Copy out the records from the line containing "The image size" through the line containing "Action: [1197, 167]", including both of those lines.

**Exercise inputs:**
◆ ◆ ◆ ◆

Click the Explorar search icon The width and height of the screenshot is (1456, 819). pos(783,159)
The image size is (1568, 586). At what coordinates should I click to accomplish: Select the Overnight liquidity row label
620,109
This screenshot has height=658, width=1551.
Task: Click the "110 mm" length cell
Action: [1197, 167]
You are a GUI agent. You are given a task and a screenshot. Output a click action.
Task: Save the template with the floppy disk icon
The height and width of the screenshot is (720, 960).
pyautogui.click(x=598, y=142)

◆ ◆ ◆ ◆

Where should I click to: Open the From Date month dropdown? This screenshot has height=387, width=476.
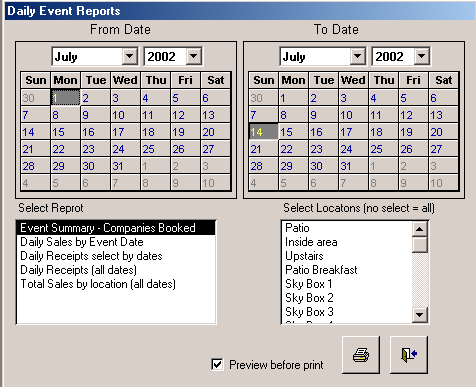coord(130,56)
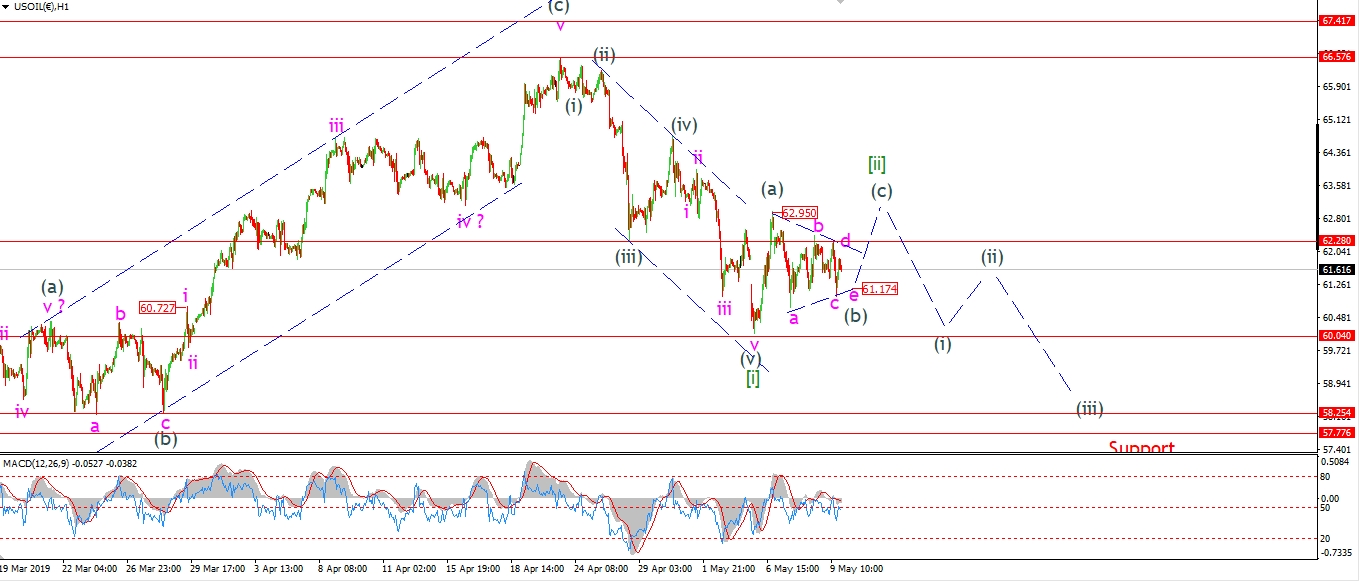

◆ ◆ ◆ ◆

**Worked solution:**
The image size is (1568, 586). At what coordinates should I click to accomplish: Select the Overnight liquidity row label
620,109
This screenshot has height=658, width=1551.
Task: Click the "110 mm" length cell
Action: [1197, 167]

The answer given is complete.